Ethereum's reliance on Layer-2 (L2) solutions contributed to $ETH's inflation.
CryptoQuant analyst Burak Kesmeci revealed the amount of $ETH held in accumulation addresses has risen from 11.5M in January to 19M. Compared to last year, it has doubled.
Why is $ETH struggling to rebound to its former high, and should we expect another downturn? Let's take a closer look at technical indicators and ecosystem updates.
A failure to break above the $2,760 resistance level on Monday caused $ETH to drop to $2,634. The last time it was trading at this price was in August.
The current price is below $ETH's 100-day SMA of $2,682.7, which suggests that $ETH stepped on the path of correction - at least in the short term.

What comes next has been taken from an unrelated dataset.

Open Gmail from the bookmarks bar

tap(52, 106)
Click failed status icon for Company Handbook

Another bearish indicator is a break below the $2,680 support line on the hourly $ETH/USD chart.
Neutral oscillators further highlight $ETH's indecisiveness. Given the mixed SMAs and a flat Ichimoku Cloud, the long-term direction is equally unclear.

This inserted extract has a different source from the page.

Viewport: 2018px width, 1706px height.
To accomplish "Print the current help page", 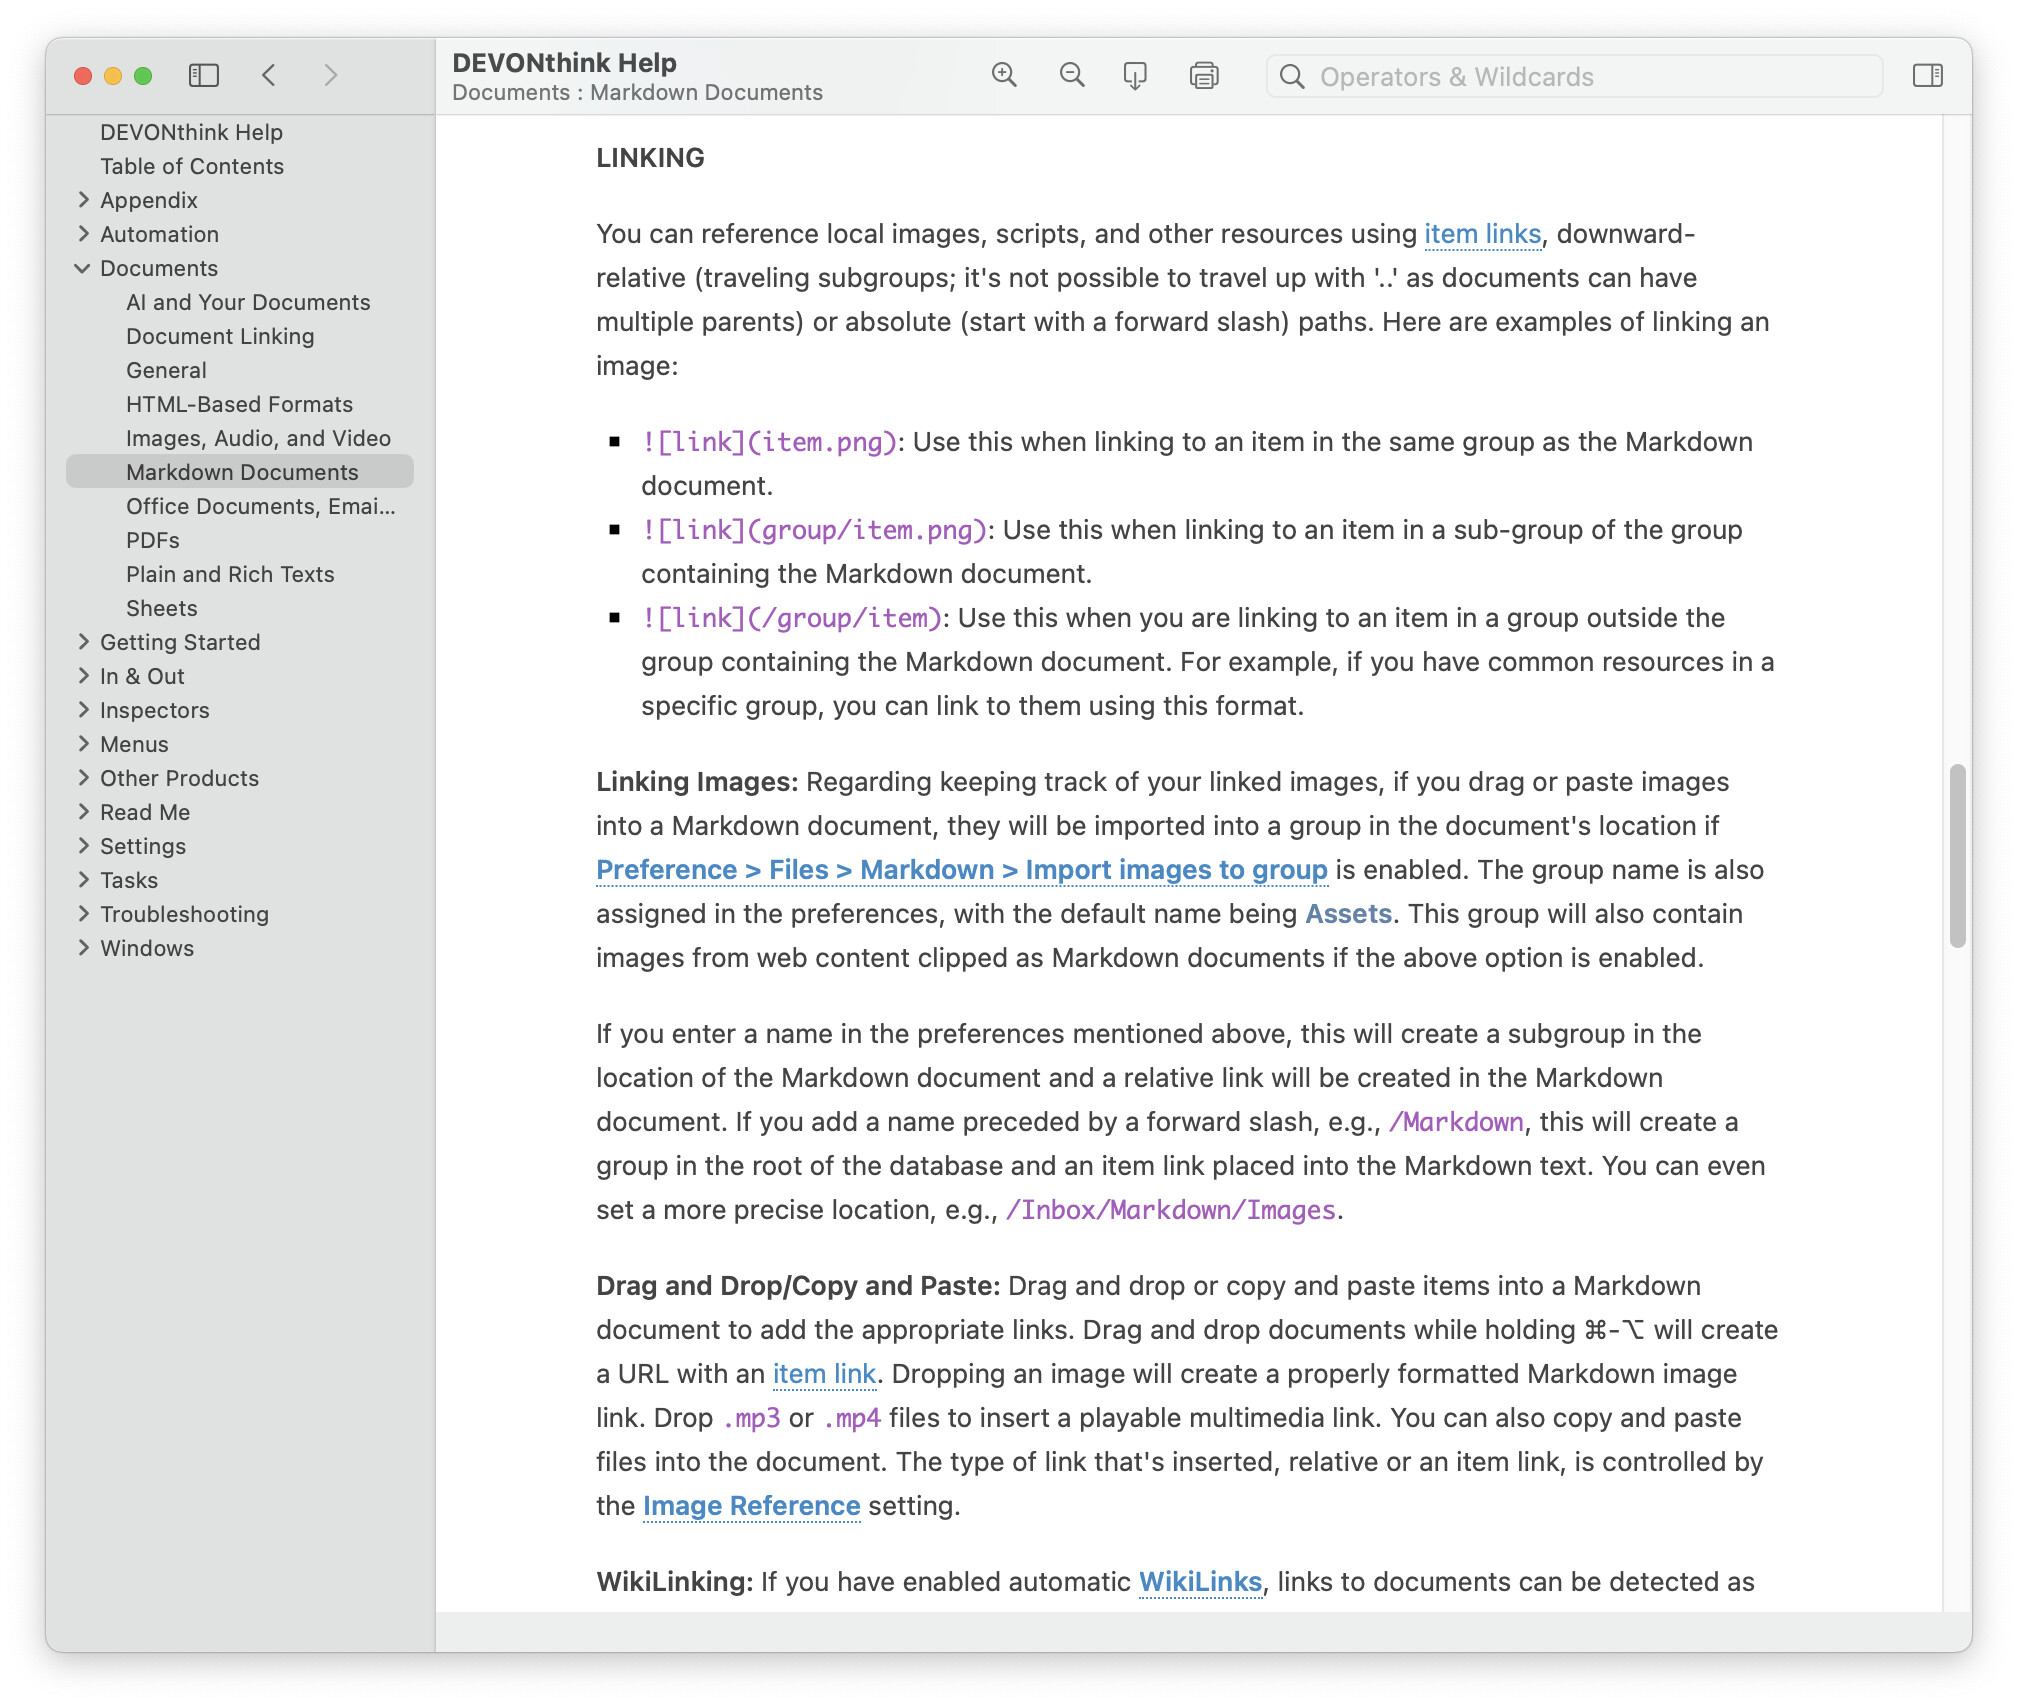I will [1204, 75].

$ETH must clear the new $2,680 resistance zone in the upcoming days to prevent further decline. If it fails, it could find initial support around $2,625.
$ETH experienced multiple moderate drops throughout the year and tanked in July following the approval of $ETH ETFs. Subpar performance of $ETH ETFs compared to similar $BTC products may be to blame.
Besides, Ethereum heavily relies on L2 solutions for scaling. Despite achieving the key objective, the rise of L2s negatively affected $ETH's burn mechanism.
While $ETH has seen an increase in its accumulation addresses, its price performance is concerning.
Inflation triggered by reliance on L2s appears to be the main cause of $ETH's downward trend. Unless Ethereum resolves this issue, its price is likely to remain stagnant.